▸ Action item: Could you reproduce, word for word, everything below from the line containing "Task: Click the Write a review pencil icon" down to the line containing "You are a computer-use agent. Screen", with both of those lines included and no others?

▸ Records for the exercise:
"""

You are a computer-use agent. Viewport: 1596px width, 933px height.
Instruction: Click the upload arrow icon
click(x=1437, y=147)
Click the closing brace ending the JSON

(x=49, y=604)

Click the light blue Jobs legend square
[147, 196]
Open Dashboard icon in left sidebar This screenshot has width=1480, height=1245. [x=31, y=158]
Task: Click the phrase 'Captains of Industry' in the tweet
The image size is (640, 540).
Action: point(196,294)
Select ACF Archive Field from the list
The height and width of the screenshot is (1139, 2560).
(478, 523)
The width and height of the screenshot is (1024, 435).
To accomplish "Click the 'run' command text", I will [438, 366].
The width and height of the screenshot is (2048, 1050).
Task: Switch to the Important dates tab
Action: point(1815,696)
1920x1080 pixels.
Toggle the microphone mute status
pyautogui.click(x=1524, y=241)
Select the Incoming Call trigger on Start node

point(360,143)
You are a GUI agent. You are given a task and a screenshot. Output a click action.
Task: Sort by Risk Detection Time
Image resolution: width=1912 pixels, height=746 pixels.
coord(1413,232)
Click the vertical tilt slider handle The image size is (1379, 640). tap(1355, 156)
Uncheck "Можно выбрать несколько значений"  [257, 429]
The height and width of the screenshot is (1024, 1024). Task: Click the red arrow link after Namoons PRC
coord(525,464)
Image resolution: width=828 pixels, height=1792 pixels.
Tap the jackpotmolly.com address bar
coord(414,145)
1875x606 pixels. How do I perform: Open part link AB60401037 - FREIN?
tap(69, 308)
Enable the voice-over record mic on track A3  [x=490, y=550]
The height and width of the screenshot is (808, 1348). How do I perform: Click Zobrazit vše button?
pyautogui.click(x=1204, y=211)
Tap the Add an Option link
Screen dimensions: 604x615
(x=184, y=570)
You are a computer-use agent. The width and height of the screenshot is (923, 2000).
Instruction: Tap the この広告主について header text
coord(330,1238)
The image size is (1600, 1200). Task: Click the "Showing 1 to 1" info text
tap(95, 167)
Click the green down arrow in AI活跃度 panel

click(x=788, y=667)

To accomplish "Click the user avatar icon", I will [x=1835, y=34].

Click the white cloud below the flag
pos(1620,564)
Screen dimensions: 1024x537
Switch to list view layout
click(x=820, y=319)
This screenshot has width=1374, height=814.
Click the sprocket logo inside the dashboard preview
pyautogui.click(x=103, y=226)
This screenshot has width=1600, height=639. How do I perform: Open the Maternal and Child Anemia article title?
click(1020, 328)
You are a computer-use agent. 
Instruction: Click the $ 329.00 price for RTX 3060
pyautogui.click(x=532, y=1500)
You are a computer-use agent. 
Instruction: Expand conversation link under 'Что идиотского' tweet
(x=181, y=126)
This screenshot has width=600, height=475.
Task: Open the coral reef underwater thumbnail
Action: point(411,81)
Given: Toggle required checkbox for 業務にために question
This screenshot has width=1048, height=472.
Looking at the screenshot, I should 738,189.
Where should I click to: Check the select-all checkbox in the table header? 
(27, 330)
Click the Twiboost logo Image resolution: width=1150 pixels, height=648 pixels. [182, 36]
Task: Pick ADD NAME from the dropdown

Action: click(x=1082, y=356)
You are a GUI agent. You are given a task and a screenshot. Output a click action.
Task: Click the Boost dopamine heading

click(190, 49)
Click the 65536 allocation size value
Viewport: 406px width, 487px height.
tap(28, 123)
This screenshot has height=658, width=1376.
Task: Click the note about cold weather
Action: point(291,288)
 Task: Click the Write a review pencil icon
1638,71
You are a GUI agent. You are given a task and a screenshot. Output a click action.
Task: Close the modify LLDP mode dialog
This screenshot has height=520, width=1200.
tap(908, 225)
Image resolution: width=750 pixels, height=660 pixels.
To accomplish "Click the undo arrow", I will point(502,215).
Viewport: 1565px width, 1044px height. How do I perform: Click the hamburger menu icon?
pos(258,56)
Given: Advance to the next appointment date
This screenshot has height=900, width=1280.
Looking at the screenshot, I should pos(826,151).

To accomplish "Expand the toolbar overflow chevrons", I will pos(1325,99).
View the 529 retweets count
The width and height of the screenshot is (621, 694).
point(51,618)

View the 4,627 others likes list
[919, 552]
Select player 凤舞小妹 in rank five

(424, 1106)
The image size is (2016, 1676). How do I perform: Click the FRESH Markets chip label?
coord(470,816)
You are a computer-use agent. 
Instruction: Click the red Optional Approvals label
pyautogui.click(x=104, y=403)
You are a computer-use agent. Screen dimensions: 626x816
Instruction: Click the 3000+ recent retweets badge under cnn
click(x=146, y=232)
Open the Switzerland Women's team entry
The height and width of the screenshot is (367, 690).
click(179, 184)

"""

▸ Exercise output:
 Task: Click the Write a review pencil icon
1638,71
You are a GUI agent. You are given a task and a screenshot. Output a click action.
Task: Close the modify LLDP mode dialog
This screenshot has height=520, width=1200.
tap(908, 225)
Image resolution: width=750 pixels, height=660 pixels.
To accomplish "Click the undo arrow", I will point(502,215).
Viewport: 1565px width, 1044px height. How do I perform: Click the hamburger menu icon?
pos(258,56)
Given: Advance to the next appointment date
This screenshot has height=900, width=1280.
Looking at the screenshot, I should pos(826,151).

To accomplish "Expand the toolbar overflow chevrons", I will pos(1325,99).
View the 529 retweets count
The width and height of the screenshot is (621, 694).
point(51,618)

View the 4,627 others likes list
[919, 552]
Select player 凤舞小妹 in rank five

(424, 1106)
The image size is (2016, 1676). How do I perform: Click the FRESH Markets chip label?
coord(470,816)
You are a computer-use agent. 
Instruction: Click the red Optional Approvals label
pyautogui.click(x=104, y=403)
You are a computer-use agent. Screen dimensions: 626x816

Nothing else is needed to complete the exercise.